:: Record extracts

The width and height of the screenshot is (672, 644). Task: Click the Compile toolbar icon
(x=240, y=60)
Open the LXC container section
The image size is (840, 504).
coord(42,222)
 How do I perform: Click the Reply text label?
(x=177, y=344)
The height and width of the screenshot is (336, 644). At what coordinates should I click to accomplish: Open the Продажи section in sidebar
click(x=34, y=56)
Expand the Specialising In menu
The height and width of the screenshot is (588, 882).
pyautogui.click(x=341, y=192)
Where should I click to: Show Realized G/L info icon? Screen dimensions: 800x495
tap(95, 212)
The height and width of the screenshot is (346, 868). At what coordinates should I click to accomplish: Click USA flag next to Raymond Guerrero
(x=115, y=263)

::::
:: Record extracts

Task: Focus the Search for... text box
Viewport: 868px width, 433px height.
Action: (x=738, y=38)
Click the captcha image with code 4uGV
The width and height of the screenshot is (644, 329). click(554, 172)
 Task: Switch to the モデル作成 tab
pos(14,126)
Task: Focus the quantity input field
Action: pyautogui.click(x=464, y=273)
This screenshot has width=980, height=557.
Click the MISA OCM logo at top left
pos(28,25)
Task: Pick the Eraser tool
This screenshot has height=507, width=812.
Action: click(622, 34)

::::

Directions for this task
Copy the stretch of the records above that runs from the line with "Viewport: 868px width, 433px height." through the line with "This screenshot has width=980, height=557.". Both end lines belong in the copy, and nothing else does.

Answer space
Viewport: 868px width, 433px height.
Action: (x=738, y=38)
Click the captcha image with code 4uGV
The width and height of the screenshot is (644, 329). click(554, 172)
 Task: Switch to the モデル作成 tab
pos(14,126)
Task: Focus the quantity input field
Action: pyautogui.click(x=464, y=273)
This screenshot has width=980, height=557.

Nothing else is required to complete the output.